O ano de 2016 deve ser um ano de sufoco financeiro para as prefeituras da região do Alto Uruguai Catarinense. A afirmação é do secretário-executivo da Amauc, Roberto Kurtz Pereira. Em entrevista à Rádio Aliança, na manhã desta quarta-feira, dia 23, ele fez uma avaliação do ano de 2015 e uma projeção para os próximos meses em relação às finanças públicas.
Conforme o secretário-executivo, boa parte dos municípios apresentaram pouco crescimento no repasse do ICMS previsto para o próximo ano e alguns tiveram quedas nesse índice. Os dados foram divulgados nos últimos dias pela Secretaria de Estado da Fazenda. O ICMS e o FPM correspondem a maior parte das receitas das Prefeituras em Santa Catarina.
Os motivos para o pouco crescimento ou retração no repasse do ICMS para o próximo ano são variados. Os valores são relativos ao que foi movimentado na economia no ano de 2014. Conforme detalhado nesta semana pela Rádio Aliança, Piratuba vai ter uma redução de 9,9% no repasse do ICMS por causa do valor de venda de energia elétrica, gerada pela UHE de Machadinho. Até 2012, o preço do kwh estava na faixa dos R$ 40 e a partir de então, esse valor caiu para menos de R$ 20, refletindo no valor adicionado.
Caso esse cenário de aperto financeiro se confirme, será apenas uma sequência do que ocorreu nesse ano. De acordo com Kurtz Pereira, acreditava-se num crescimento de 10% nas receitas das prefeituras, mas a elevação foi de apenas 2%. Nesse caso, as razões podem ser encontradas na crise econômica. Já que o FPM, que corresponde a uma das fontes de receitas das prefeituras, teve um comportamento abaixo do esperado e esse fundo é composto por uma fatia do que é arrecadado com o Imposto sobre Produtos Industrializados, o IPI. Portanto, depende da atividade industrial.

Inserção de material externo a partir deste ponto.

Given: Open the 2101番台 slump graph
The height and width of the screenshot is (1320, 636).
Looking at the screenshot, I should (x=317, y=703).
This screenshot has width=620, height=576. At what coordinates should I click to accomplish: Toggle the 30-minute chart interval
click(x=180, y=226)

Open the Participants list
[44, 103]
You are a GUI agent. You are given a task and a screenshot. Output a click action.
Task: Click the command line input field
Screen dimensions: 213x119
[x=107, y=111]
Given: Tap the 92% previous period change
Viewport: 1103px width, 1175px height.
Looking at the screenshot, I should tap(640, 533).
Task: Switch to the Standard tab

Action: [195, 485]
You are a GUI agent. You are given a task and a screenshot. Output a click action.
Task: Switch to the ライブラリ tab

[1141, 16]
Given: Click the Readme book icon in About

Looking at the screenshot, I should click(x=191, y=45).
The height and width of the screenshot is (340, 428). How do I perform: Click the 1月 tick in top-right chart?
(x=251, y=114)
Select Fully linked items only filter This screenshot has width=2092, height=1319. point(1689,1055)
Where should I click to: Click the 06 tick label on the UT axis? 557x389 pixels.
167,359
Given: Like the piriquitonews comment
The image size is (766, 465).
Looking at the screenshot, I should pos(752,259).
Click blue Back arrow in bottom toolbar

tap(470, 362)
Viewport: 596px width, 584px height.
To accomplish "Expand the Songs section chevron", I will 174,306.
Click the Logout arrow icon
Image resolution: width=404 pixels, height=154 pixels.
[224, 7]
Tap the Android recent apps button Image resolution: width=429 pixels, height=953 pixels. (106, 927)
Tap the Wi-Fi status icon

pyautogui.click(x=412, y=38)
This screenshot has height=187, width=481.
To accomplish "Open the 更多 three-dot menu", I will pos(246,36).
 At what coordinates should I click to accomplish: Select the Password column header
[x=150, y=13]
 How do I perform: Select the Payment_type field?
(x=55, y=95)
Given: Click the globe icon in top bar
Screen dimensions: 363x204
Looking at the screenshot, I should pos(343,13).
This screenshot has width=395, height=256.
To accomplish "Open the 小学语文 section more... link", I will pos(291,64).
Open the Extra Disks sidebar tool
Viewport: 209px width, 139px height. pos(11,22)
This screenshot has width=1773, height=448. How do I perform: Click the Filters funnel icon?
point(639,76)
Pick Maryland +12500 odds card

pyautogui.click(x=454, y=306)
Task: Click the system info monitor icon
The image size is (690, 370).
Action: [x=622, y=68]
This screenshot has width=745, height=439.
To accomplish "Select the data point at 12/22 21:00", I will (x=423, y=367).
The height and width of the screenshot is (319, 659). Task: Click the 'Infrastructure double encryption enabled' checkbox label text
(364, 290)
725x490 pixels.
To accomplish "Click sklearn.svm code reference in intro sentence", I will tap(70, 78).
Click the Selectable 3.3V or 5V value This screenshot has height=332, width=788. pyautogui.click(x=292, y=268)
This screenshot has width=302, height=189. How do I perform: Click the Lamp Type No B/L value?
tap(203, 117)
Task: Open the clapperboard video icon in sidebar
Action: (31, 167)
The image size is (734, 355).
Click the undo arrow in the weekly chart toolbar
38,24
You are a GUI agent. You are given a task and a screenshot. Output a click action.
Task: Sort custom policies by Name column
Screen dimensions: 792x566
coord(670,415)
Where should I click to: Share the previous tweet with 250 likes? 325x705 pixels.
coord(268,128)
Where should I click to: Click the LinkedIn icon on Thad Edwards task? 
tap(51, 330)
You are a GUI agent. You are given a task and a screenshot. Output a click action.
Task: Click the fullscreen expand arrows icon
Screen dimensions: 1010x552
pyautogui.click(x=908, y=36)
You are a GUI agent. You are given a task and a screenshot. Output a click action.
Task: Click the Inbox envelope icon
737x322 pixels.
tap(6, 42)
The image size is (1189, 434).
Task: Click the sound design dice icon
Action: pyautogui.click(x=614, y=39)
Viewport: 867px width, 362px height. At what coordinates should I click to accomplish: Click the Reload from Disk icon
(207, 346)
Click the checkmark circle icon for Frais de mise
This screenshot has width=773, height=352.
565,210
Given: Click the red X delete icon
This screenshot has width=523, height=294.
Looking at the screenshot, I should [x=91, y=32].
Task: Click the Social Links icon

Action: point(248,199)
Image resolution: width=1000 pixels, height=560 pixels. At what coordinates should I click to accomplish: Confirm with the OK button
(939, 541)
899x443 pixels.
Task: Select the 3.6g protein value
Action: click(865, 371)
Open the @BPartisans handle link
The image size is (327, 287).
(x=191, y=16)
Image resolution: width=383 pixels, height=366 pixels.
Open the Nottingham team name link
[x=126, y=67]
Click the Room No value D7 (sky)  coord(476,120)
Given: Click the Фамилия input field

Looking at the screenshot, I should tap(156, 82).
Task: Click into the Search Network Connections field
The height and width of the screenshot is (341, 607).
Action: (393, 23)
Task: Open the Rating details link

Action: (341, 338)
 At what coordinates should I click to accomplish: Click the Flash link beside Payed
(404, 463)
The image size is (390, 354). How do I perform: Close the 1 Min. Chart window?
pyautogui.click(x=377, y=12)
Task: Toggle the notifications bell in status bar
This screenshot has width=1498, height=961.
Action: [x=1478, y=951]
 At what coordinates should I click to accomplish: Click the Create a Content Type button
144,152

Mesmo com essa variável, Roberto afirma que todas as prefeituras da Amauc vão fechar o ano com as finanças equilibradas. "Não temos informações de prefeituras que estejam com dificuldades nesse momento. Todas estão honrando compromisso com folha de pagamento e 13º", informa.
Se as previsões para 2016 não são otimistas, o ano de 2015 termina com uma boa notícia, também já divulgada pela Rádio Aliança. Todas as prefeituras da região tiveram o parecer favorável do Tribunal de Contas de Santa Catarina das contas de 2014. Roberto Kurtz Pereira explica a maioria dos executivos municipais, no estado, não encontraram restrições pelo órgão fiscalizador no equilíbrio arrecadação e gastos.